Los peques no tienen cómo ni a dónde escapar. Son absolutamente dependientes de sus cuidadores para sobrevivir. Dependen económica y afectivamente de nosotros con lo cual terminan a menudo atrapados por nuestra desinformación, nuestros propios patrones insanos de crianza o conflictos emocionales. Por ser los más indefensos del sistema familiar, los niños, acaban apropiándose de nuestras sombras o despropósitos manifestándolos a través de una serie de síntomas. Previamente establecemos un modelo de normalidad basado en mitologías y creencias psicológicas bastante discutibles, en el que pretendemos adaptar a la criatura, sin plantearnos cuán irrespetuoso o contraproducente pudiera resultar desde su punto de vista. Si no lo logramos en casa o en la escuela, entonces lo llevamos al especialista para que nos diga cómo meter a nuestro hijo dentro del cauce de la pretendida normalidad. Cualquier conducta que nos saque de nuestra zona cómoda o que suponga una crisis (rebeldía, rabietas, niños inquietos o muy pasivos o distraídos, niños que no duermen la noche entera de un tirón, que se resisten a dormir en solitario, que no quieren comer lo que les ofrecemos...)  a menudo termina  diagnosticada como déficit de atención, trastorno oposicionista, trastornos del sueño....  y toda una colección de patologías con los correspondientes tratamientos diseñados prêt-à-porter para aceitar un mercado de salud (o de enfermedad) muy rentable.  Tratamos al niño visto como "perverso polimorfo" incapaz de autorregularse, y a quien debe obligarse a frustrar pulsiones o deseos, para que “se convierta en una persona de bien...”.  Esta creencia basada en aportes bastante objetables del psicoanálisis, aún es asumido como verdad revelada e infalible por profesionales de la conducta y de la educación, comportando -en mi opinión y de algunos especialistas-  infinitos despropósitos en el trato hacia los niños. 

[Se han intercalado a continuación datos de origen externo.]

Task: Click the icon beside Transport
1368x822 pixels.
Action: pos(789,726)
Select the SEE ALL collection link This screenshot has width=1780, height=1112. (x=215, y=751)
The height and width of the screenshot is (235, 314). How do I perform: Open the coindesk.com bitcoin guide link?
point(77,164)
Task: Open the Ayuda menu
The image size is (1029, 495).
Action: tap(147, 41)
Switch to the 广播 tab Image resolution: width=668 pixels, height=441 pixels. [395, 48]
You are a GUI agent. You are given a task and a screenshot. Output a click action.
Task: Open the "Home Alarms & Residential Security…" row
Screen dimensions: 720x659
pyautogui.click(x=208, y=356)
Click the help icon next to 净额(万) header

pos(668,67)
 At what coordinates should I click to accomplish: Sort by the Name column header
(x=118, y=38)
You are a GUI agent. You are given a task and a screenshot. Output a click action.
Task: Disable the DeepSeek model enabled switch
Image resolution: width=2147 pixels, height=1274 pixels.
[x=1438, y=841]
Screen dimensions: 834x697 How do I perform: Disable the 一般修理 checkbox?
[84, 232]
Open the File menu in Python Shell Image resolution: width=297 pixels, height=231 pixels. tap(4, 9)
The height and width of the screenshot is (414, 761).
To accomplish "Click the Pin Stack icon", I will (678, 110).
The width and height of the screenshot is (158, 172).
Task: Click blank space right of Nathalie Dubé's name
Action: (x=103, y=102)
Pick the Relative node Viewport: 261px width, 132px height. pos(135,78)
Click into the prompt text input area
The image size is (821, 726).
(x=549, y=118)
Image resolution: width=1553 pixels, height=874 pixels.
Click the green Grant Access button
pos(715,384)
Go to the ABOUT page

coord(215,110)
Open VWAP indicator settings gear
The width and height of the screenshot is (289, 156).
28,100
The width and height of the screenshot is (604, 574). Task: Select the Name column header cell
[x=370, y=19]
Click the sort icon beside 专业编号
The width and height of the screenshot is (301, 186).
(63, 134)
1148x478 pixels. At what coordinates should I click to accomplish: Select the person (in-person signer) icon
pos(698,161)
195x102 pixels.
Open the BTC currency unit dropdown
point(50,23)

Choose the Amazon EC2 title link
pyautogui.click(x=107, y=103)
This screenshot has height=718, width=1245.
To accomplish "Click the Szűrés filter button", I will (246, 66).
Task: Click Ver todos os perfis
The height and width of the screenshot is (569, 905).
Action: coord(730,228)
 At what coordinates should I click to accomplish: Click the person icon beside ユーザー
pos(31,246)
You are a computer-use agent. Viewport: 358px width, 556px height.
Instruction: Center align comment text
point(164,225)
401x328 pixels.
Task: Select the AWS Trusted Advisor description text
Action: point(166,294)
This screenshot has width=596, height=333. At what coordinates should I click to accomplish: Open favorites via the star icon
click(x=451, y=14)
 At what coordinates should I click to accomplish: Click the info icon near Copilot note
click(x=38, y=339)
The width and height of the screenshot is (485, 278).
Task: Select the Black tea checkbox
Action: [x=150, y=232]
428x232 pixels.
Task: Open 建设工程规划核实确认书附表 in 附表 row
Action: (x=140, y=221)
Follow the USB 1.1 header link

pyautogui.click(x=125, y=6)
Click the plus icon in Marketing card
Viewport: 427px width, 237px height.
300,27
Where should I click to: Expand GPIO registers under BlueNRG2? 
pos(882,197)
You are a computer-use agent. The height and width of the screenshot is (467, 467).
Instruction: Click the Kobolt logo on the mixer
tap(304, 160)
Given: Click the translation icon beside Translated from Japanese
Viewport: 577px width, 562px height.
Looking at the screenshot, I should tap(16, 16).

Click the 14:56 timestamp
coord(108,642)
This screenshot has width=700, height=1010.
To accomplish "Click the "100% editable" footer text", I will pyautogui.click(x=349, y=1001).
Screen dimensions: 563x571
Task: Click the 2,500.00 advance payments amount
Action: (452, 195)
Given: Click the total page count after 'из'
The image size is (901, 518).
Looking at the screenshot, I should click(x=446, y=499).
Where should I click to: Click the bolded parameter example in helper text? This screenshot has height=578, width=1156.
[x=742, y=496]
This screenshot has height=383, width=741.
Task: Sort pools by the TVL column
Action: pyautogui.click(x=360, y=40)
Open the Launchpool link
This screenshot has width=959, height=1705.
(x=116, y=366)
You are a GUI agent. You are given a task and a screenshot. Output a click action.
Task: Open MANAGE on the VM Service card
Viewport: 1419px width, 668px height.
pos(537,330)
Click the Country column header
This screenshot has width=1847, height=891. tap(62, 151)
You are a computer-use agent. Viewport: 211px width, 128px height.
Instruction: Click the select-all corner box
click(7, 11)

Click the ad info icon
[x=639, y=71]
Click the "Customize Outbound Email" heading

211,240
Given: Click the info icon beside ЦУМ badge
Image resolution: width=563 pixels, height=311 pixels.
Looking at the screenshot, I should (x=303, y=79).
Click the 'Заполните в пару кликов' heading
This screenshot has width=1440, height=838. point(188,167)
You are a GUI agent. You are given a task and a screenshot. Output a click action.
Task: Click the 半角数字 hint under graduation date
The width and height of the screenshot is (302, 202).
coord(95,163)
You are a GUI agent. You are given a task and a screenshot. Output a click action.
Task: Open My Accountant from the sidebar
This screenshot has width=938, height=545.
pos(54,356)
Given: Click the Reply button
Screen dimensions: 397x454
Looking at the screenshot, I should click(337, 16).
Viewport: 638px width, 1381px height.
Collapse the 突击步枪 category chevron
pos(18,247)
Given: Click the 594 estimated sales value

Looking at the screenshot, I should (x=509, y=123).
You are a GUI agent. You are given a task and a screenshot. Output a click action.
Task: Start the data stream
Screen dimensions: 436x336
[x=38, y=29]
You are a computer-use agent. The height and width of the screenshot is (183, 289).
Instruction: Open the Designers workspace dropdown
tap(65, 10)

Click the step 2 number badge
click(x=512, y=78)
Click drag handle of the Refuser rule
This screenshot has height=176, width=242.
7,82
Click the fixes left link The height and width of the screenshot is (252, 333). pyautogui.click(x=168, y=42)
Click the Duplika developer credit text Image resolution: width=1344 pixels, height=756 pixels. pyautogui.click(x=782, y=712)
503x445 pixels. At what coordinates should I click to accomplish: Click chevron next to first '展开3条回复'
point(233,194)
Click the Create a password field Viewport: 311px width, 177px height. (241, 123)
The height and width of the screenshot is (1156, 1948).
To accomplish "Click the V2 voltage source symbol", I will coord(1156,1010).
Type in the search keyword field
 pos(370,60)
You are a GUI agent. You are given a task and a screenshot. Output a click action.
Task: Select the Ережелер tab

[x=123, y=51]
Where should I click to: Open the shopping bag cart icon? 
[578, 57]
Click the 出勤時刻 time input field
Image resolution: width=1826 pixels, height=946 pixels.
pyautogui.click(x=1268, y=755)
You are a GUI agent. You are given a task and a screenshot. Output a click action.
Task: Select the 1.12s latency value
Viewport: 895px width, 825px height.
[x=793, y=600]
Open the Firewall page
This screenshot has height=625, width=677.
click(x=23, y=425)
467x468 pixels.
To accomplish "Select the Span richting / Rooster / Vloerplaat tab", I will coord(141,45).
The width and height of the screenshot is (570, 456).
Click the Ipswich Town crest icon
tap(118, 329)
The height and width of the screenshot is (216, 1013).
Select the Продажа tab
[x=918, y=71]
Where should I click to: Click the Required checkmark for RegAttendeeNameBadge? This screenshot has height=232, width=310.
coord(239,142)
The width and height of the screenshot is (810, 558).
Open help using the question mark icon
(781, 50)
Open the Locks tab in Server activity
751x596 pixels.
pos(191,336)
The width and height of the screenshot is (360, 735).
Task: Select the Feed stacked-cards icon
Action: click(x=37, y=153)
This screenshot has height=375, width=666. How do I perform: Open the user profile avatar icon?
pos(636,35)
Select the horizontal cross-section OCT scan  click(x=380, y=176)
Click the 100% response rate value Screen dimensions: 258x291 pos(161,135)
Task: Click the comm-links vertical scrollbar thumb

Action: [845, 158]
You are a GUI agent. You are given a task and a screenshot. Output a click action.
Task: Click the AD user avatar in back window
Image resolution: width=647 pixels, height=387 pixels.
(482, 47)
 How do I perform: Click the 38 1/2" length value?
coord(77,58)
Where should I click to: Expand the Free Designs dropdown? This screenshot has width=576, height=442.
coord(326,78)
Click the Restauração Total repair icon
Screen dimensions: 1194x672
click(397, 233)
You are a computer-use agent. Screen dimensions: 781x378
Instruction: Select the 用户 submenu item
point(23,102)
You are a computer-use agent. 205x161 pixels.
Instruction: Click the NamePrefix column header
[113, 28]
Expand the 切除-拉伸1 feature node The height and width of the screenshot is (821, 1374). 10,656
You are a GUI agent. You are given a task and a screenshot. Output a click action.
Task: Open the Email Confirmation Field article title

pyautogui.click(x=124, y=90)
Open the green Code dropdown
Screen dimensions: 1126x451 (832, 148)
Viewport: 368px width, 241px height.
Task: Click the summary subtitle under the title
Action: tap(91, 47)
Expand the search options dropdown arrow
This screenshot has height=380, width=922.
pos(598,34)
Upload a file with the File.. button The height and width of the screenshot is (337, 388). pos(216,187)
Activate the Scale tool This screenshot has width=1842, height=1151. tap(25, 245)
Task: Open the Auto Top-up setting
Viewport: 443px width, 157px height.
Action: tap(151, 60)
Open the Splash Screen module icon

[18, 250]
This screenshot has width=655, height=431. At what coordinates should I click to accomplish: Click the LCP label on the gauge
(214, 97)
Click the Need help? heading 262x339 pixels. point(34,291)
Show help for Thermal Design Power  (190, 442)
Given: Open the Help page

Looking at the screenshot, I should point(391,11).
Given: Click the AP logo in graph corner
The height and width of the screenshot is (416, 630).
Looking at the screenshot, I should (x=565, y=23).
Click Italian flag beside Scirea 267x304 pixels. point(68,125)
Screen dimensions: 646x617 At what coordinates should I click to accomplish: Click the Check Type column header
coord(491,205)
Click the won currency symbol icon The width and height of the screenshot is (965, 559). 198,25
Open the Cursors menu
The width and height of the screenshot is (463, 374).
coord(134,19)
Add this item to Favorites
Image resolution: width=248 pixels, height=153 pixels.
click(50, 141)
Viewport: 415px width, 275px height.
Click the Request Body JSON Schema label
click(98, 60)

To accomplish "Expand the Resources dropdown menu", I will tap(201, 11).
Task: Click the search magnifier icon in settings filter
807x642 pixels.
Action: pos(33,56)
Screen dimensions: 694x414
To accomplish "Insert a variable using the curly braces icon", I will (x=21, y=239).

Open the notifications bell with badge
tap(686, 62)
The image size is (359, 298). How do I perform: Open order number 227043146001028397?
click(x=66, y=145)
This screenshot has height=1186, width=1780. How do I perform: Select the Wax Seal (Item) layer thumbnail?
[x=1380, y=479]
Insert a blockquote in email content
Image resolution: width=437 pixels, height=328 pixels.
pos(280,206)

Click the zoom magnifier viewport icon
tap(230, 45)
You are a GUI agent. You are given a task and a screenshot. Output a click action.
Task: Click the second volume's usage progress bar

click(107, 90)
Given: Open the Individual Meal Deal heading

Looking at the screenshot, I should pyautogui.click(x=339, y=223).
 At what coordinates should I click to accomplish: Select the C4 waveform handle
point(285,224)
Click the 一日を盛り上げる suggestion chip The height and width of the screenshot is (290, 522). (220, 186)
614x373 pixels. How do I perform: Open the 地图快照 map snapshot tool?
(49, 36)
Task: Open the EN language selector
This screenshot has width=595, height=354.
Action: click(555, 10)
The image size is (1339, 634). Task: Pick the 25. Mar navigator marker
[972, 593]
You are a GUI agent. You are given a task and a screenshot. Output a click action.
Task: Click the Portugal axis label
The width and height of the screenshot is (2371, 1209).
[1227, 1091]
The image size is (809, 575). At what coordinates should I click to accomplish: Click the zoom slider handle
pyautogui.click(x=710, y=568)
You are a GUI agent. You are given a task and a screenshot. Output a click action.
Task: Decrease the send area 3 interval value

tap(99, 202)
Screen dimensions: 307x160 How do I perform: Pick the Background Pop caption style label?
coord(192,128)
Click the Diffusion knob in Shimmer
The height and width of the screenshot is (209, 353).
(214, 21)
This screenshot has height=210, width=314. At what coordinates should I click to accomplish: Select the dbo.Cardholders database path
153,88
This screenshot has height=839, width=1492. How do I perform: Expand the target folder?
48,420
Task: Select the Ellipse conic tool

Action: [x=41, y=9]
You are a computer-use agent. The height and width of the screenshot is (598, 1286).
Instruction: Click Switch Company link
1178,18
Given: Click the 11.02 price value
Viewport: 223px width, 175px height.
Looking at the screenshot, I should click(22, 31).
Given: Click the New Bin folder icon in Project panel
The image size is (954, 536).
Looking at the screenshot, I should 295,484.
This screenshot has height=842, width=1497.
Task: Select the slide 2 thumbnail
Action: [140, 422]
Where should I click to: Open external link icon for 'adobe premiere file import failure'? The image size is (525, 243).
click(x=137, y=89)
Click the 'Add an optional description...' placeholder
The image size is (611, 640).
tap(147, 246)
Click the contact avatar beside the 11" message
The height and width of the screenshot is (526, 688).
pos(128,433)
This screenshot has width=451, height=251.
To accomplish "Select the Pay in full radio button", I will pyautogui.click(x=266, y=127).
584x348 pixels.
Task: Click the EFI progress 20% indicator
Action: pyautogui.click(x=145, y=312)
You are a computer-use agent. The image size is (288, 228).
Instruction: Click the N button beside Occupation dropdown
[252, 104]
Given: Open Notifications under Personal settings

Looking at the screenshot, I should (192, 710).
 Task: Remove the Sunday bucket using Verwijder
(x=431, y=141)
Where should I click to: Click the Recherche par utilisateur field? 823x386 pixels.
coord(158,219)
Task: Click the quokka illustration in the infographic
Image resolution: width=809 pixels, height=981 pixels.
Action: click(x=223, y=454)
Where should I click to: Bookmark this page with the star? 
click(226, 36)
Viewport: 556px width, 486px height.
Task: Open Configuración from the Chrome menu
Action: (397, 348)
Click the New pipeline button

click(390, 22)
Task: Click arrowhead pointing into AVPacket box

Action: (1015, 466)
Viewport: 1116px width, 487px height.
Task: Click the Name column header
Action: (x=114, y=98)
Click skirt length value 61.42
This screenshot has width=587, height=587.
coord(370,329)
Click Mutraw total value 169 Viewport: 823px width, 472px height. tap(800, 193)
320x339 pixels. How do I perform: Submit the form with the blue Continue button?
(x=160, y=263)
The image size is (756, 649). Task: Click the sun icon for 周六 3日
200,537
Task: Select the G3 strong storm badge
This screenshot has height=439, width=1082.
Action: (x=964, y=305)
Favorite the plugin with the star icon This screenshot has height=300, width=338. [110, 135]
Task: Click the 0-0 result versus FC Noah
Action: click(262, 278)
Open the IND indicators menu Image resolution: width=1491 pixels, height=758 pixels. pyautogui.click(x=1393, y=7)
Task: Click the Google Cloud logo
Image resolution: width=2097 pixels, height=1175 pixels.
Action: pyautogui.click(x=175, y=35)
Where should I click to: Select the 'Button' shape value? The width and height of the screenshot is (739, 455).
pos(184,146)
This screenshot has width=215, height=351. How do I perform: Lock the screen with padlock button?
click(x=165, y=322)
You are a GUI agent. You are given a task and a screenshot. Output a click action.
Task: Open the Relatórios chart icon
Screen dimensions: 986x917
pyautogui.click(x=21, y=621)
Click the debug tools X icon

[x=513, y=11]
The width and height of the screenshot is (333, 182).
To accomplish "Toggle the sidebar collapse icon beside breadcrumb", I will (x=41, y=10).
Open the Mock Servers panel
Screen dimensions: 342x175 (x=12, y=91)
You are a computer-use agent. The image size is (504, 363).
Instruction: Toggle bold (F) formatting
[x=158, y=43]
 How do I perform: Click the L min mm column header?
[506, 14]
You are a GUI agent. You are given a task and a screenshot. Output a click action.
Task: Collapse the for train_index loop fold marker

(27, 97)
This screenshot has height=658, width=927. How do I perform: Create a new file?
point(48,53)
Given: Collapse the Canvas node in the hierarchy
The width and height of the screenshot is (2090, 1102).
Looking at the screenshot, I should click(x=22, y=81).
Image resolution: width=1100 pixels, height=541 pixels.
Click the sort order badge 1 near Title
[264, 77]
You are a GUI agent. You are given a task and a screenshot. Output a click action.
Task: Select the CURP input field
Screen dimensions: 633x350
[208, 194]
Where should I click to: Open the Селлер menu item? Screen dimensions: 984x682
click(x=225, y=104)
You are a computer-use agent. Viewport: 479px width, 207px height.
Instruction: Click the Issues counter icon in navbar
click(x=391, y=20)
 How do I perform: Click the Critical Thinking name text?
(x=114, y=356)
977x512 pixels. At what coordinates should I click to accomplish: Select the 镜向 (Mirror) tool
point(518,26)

Así es como más o menos opera todo este tinglado con el que convenientemente, los adultos despachamos nuestros problemas al niño. Y si un profesional sensato y ético señala que somos nosotros los que debemos ir a terapia, buscamos a otro, siendo lo más probable que encontremos fácilmente a quien se decante por dar la razón a los que pagamos la consulta… En resumen,  nos ponemos de acuerdo para endilgar la causa de los desencuentros o conflictos en el vínculo padre-hijo o educador-alumno, etc.,  al pequeño. Lo cual, además de ser injusto, no resuelve el problema.

Los hijos son nuestro más directo y descarnado espejo. Proyectan nuestras propias sombras ofreciéndonos la oportunidad de registrarlas, revisar y mejorar. Ellos son nuestra mejor escuela.

Si lo que realmente queremos es  cambiar  las cosas en beneficio de los niños, en lugar de proyectarle nuestras neurosis, atrevámonos a registrarlas y a hacernos responsables de ellas. Solo así nos acercaremos hacia la posibilidad de atenderlos desde un lugar mucho más consciente, informado, disponible y amoroso.